CFN already offers financial guidance and products to employees of 150 companies through a two-year-old Web site, mycfn.com. Now it plans to inaugurate a retail site, youdecide.com, in October.

"We want to be able to work with the employee in the workplace as well as the consumer at home," Ms. Raffaeli said.

Consumers visiting youdecide.com will be able to comparison-shop for such services as auto and home insurance, home equity loans, First USA Visa platinum credit cards, vision care, legal assistance, and financial planning.

CFN expects to introduce an on-line banking platform in the winter, Ms. Raffaeli said. She said the company is in discussions with Security First Network Bank and Compubank to provide such a service and is also talking with Spectrum, the electronic bill presentment venture of Chase Manhattan Corp., First Union Corp., and Wells Fargo & Co., about delivering bills to consumers on-line.

"We want to offer financial products tailored to unique specifications, on-line and in real time," Ms. Raffaeli said.

The original Web site was meant to address a major corporate personnel issue -- the fact that employees often fail to sign up for benefits they are entitled to because they do not understand them.

CFN's free employee-oriented Web site provides informational services, tool kits, a rules-based decision engine, transactional capabilities, and 24-hour customer service together with an array of financial products.

Federal Express Corp. was the first to enroll in the service for its employees, in December 1997. The list now includes such companies as Merrill Lynch & Co. and GTE Corp. And in August the Treasury Management Association said it would give its members direct access to CFN's offerings.

As for financial services providers, CFN has partnerships with 70 of them, including American Express Property and Casualty Cos., Countrywide Credit Industries Inc., and First Union Mortgage. It is offering 14 product lines. "We go out product by product to get best of breed," Ms. Raffaeli said.

The provider pays CFN a fee for every sale.

"Our programs are corporate-sanctioned but employee-paid," Ms. Raffaeli said. Personal information is kept in an Oracle Corp. data base and is used to fill in application forms automatically. "We can ... generate a questionnaire that is individual- and geography-specific," Ms. Raffaeli said.

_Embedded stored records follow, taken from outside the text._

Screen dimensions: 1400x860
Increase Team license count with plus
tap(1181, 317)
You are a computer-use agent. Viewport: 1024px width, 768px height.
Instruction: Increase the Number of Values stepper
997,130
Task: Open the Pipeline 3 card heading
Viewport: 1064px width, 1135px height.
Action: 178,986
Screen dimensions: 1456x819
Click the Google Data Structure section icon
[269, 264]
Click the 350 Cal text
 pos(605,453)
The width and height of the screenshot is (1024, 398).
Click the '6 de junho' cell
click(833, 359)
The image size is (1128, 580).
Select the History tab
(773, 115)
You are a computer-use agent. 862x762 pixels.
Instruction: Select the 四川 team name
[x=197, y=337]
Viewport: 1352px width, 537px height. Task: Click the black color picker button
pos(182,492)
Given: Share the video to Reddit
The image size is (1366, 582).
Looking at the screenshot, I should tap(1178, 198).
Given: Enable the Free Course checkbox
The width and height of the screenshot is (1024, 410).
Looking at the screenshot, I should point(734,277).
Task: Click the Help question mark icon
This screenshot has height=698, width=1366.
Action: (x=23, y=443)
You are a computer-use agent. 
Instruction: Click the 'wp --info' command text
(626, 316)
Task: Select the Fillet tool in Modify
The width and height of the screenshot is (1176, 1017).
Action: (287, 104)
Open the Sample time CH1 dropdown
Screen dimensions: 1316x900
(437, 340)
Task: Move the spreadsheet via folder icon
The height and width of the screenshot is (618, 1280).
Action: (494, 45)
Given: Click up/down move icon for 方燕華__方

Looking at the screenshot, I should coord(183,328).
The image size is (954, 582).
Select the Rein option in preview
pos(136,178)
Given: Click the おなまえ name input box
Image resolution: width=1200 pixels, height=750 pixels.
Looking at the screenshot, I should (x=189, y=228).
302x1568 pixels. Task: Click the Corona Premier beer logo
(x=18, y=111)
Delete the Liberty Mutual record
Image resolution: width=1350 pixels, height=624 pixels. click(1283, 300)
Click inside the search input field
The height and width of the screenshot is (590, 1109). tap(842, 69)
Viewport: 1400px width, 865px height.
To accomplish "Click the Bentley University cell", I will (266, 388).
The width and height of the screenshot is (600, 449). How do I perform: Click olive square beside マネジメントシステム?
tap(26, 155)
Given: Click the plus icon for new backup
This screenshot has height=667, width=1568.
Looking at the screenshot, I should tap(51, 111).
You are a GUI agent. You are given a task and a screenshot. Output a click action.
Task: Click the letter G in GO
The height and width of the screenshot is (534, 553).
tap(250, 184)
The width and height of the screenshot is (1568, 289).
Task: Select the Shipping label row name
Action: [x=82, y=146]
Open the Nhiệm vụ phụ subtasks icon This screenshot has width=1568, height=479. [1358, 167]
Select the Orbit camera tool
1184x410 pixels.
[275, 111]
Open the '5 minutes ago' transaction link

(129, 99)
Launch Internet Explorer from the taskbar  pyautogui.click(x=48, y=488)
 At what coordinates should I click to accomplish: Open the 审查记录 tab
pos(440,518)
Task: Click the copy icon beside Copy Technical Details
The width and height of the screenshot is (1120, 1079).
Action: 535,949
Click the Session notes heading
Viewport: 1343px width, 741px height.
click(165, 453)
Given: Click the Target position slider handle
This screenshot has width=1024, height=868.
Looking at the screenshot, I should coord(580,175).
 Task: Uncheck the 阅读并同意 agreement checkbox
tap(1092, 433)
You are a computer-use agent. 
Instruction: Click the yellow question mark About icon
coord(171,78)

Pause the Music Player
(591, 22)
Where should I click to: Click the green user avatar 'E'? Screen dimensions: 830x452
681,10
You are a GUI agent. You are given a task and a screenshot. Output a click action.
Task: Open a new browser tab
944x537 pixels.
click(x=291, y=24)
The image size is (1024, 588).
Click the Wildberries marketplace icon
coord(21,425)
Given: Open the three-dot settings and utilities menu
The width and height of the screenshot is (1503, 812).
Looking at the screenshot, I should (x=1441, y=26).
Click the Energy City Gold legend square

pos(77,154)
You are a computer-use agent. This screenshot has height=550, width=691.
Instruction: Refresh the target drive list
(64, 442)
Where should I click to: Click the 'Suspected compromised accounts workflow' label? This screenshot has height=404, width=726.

CFN has alliances with the on-line editions of Forbes and SmartMoney to combine their content with financial planning services. It also has relationships with the Internet service provider Earthlink and the Hoover's Online business information network. CFN will create "a section for Hoover's visitors that puts all of our resources and expertise at the tips of their fingers and the top of the list of on-line financial service providers," Ms. Raffaeli said.

CFN aims to add health and dental information to the site this fall, as well as "life event information" to facilitate moves to new cities. "We'd also like to work with affinity groups and women's portals," Ms. Raffaeli said.

Consumer Financial Network went into business in early 1996 with three employees. Bertram Ellis, chairman and chief executive officer of iXL Enterprises Inc., bought the network that December and subsequently spent a year building its technology systems.

"He wanted to create a digital marketplace for financial services," Ms. Raffaeli said.

iXL owns a 77% stake in CFN. GE Capital Equity Capital Group, which recently invested $50 million in CFN, owns 23%.

Ms. Raffaeli said she views Intuit Inc.'s Quicken.com financial portal as CFN's primary competitor, but she is also wary of Toronto-based iMoney, which wants to take its brand of Web-based personal financial management into the United States.

Like CFN, iMoney, a free service, combines information with analytical tools and lets consumers conduct transactions with financial institutions. The 30 financial services companies participating in iMoney include banks, insurance companies, and mutual funds.

"We recognize that other people are going to endeavor to replicate our concept," said Henry Wolfond, iMoney's president and chief executive officer. Commenting on the potential competition, he said, "CFN doesn't exactly roll off the tongue, and it probably won't be as sticky a name as iMoney."

He added that iMoney "is well down the path with several institutions in the United States" to offer its financial service to American consumers starting in spring 2000.

Said Ms. Raffaeli, apparently undaunted: "We have very few diehard competitors, only prospective partners."